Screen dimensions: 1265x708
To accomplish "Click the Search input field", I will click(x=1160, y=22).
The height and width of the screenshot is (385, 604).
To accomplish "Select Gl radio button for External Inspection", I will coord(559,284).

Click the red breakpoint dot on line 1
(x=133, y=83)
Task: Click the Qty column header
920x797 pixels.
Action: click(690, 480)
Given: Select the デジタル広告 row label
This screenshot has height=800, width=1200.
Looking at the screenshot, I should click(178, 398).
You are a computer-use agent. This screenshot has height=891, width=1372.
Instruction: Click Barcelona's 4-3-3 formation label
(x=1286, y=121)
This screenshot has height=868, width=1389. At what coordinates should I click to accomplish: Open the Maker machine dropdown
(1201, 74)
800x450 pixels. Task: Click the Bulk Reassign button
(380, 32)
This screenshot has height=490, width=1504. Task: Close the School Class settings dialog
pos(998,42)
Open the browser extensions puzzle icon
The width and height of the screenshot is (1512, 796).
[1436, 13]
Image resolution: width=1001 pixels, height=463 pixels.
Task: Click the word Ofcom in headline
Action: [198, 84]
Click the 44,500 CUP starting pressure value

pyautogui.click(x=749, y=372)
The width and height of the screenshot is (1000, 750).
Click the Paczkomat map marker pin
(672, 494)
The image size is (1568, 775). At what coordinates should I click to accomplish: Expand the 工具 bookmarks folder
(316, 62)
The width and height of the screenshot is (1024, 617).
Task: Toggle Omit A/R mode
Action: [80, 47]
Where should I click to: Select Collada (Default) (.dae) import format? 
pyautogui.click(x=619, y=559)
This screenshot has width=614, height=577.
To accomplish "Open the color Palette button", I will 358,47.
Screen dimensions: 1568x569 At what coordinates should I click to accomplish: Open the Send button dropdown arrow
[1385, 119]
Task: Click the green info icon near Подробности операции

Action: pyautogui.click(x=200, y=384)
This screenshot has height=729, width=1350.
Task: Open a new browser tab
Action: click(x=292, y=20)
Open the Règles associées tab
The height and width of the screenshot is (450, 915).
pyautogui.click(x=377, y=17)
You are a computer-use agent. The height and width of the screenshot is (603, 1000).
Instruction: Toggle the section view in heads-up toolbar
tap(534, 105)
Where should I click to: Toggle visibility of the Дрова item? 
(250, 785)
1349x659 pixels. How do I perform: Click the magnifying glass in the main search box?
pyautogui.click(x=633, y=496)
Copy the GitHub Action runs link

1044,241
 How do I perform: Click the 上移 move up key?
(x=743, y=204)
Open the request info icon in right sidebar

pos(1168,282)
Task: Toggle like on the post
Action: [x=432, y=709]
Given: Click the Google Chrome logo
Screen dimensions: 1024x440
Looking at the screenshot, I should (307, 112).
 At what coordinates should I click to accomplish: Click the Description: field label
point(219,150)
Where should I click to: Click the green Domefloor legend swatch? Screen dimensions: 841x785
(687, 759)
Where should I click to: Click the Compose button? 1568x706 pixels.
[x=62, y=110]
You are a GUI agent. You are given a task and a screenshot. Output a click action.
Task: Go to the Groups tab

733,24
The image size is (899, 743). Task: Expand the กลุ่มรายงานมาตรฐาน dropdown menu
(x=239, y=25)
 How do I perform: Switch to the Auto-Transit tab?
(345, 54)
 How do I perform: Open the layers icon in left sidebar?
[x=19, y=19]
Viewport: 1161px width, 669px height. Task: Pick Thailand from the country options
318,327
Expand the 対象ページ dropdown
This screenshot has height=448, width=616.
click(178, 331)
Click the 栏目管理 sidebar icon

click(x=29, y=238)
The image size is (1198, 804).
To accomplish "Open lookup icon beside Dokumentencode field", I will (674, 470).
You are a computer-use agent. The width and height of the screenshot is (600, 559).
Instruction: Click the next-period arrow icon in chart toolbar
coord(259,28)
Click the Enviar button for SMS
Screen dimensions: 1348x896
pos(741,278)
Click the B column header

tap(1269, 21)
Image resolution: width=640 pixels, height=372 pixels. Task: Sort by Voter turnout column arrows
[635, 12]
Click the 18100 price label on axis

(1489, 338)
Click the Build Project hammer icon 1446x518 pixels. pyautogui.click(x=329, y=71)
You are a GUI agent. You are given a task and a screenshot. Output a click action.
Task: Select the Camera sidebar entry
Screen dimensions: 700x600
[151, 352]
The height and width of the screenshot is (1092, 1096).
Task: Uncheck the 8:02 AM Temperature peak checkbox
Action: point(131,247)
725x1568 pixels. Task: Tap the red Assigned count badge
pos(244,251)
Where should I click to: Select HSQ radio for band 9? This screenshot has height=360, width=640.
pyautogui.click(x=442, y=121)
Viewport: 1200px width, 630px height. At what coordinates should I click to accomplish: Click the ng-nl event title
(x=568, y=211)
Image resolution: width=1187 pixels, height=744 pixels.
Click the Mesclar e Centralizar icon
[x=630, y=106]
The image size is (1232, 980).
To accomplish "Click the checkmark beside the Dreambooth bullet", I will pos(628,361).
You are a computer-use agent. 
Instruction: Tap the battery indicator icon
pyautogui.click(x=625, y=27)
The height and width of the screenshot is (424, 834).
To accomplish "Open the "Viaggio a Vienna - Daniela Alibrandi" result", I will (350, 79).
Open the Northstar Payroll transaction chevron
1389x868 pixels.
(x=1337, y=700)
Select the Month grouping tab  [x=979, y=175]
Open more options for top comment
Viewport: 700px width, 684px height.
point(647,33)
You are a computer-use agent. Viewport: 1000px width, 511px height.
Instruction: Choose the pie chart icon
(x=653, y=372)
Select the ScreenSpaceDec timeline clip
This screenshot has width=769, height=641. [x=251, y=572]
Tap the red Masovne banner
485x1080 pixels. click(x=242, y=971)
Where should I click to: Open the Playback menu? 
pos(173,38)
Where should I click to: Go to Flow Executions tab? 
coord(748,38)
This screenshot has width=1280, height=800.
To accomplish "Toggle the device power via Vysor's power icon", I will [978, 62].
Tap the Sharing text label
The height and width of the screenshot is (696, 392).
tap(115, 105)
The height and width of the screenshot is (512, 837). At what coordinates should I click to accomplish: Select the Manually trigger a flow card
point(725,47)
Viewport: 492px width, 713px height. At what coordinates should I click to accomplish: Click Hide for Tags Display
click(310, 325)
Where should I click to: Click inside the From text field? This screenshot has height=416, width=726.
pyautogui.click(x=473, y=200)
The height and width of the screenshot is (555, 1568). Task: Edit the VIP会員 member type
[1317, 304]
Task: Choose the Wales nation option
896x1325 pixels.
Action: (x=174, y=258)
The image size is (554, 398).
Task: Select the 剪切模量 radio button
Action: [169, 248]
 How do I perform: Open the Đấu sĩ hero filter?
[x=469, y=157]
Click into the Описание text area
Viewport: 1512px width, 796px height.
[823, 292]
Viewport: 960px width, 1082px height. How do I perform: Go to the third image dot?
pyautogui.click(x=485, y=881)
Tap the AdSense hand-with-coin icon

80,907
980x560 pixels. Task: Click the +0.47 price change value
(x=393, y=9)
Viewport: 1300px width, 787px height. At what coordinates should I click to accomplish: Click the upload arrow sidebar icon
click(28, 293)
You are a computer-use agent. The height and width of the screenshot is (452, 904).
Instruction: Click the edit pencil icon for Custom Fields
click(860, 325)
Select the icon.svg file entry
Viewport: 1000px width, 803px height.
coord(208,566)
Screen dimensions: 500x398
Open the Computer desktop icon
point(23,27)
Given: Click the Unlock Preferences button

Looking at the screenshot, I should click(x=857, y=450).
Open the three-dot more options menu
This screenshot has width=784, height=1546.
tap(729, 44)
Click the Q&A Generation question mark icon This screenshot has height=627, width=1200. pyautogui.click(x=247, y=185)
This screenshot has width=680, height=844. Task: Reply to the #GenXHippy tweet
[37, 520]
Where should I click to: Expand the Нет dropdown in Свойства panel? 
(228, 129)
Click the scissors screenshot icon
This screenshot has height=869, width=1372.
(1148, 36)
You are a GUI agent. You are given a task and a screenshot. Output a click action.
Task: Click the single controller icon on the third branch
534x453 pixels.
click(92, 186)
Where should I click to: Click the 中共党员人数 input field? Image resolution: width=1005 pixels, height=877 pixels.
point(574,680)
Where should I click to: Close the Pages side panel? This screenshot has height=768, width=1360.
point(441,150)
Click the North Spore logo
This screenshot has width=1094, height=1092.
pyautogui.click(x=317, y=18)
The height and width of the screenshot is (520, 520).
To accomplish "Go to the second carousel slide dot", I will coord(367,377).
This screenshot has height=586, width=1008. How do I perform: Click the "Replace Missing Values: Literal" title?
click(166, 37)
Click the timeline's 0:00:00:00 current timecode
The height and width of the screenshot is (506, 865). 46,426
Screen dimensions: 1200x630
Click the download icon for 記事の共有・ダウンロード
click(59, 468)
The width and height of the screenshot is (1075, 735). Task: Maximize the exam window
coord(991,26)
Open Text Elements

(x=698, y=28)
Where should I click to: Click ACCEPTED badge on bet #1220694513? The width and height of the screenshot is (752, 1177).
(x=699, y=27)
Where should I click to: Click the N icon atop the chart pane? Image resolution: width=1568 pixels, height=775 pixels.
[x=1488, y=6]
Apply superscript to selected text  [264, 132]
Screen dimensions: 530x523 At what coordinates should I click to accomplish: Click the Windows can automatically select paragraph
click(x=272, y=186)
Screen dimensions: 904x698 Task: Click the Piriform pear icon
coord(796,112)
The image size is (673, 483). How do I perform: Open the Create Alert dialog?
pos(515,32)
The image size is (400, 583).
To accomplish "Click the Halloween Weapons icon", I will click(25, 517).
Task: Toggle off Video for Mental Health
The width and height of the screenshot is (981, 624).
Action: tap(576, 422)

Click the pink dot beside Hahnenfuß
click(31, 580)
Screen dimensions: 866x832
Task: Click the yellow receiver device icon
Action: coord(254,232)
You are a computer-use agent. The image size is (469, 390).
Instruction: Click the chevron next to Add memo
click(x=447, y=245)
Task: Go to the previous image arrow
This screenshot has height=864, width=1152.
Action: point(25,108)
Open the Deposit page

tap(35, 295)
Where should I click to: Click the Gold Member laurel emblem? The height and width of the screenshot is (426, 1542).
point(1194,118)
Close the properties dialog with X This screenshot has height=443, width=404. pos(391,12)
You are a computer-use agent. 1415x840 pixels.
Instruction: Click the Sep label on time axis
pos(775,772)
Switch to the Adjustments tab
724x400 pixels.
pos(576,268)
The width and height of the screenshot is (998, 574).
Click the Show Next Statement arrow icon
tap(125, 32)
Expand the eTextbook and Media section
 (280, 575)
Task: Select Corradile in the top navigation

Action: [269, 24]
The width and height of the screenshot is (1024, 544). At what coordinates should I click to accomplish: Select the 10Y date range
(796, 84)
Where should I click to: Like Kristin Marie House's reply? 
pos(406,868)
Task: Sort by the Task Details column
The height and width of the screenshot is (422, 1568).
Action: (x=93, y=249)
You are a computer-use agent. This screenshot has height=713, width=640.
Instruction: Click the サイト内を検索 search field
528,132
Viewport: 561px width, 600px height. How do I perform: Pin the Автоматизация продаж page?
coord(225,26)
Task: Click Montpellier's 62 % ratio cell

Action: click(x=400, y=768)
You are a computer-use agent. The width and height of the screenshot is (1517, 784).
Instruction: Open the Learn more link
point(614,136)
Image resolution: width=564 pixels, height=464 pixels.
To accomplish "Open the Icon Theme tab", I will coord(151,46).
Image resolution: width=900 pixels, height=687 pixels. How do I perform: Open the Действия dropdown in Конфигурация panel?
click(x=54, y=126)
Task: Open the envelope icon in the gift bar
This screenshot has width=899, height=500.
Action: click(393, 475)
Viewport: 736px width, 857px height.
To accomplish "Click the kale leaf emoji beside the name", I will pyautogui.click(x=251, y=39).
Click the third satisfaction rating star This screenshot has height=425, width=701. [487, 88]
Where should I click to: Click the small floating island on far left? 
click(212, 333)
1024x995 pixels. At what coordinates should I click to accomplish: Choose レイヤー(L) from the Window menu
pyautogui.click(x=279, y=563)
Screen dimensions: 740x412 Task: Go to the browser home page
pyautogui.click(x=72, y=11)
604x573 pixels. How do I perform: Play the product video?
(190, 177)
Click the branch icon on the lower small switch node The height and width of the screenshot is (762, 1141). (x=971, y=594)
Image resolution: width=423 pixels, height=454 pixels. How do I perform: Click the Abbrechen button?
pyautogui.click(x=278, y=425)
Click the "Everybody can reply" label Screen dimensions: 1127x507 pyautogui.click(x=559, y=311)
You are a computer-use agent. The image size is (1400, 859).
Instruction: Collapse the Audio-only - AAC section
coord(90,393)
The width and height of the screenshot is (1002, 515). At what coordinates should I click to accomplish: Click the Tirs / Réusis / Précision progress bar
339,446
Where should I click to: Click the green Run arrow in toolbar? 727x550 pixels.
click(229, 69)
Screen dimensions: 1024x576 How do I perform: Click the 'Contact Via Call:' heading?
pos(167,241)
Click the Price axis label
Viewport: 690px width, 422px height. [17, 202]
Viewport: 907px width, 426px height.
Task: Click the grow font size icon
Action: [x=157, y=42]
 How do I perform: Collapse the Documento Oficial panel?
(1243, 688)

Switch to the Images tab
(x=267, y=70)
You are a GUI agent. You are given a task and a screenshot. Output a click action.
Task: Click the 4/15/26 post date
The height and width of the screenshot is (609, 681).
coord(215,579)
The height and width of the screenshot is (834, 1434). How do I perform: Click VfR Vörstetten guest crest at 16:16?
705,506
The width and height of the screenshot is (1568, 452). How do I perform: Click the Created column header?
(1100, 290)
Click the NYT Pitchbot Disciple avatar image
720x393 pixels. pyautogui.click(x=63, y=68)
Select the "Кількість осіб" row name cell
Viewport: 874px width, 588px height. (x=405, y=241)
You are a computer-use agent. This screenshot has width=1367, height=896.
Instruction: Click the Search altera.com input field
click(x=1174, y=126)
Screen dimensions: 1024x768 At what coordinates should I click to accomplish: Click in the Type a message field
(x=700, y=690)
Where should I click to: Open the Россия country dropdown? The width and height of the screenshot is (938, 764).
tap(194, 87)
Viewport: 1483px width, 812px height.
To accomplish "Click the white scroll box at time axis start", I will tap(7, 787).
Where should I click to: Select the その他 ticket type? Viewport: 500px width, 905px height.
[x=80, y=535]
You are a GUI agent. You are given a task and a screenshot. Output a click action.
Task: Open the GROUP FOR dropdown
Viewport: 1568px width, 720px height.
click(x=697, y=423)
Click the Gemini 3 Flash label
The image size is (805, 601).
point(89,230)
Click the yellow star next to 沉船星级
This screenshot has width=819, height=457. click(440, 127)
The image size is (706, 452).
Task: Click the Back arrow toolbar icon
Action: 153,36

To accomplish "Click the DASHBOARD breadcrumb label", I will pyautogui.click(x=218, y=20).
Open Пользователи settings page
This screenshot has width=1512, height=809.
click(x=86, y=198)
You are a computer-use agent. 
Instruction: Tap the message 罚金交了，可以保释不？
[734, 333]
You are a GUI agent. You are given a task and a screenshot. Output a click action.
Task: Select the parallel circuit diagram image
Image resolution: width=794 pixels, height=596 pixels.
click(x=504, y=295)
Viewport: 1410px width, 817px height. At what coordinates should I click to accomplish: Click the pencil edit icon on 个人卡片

Exercise description: Would you retype the lines above from the one with "This screenshot has height=586, width=1008." down to the one with "The image size is (400, 583).", word for word, both ends included and no other lines?

Result for this task:
This screenshot has height=586, width=1008. How do I perform: Click the "Replace Missing Values: Literal" title?
click(166, 37)
Click the timeline's 0:00:00:00 current timecode
The height and width of the screenshot is (506, 865). 46,426
Screen dimensions: 1200x630
Click the download icon for 記事の共有・ダウンロード
click(59, 468)
The width and height of the screenshot is (1075, 735). Task: Maximize the exam window
coord(991,26)
Open Text Elements

(x=698, y=28)
Where should I click to: Click ACCEPTED badge on bet #1220694513? The width and height of the screenshot is (752, 1177).
(x=699, y=27)
Where should I click to: Click the N icon atop the chart pane? Image resolution: width=1568 pixels, height=775 pixels.
[x=1488, y=6]
Apply superscript to selected text  [264, 132]
Screen dimensions: 530x523 At what coordinates should I click to accomplish: Click the Windows can automatically select paragraph
click(x=272, y=186)
Screen dimensions: 904x698 Task: Click the Piriform pear icon
coord(796,112)
The image size is (673, 483). How do I perform: Open the Create Alert dialog?
pos(515,32)
The image size is (400, 583).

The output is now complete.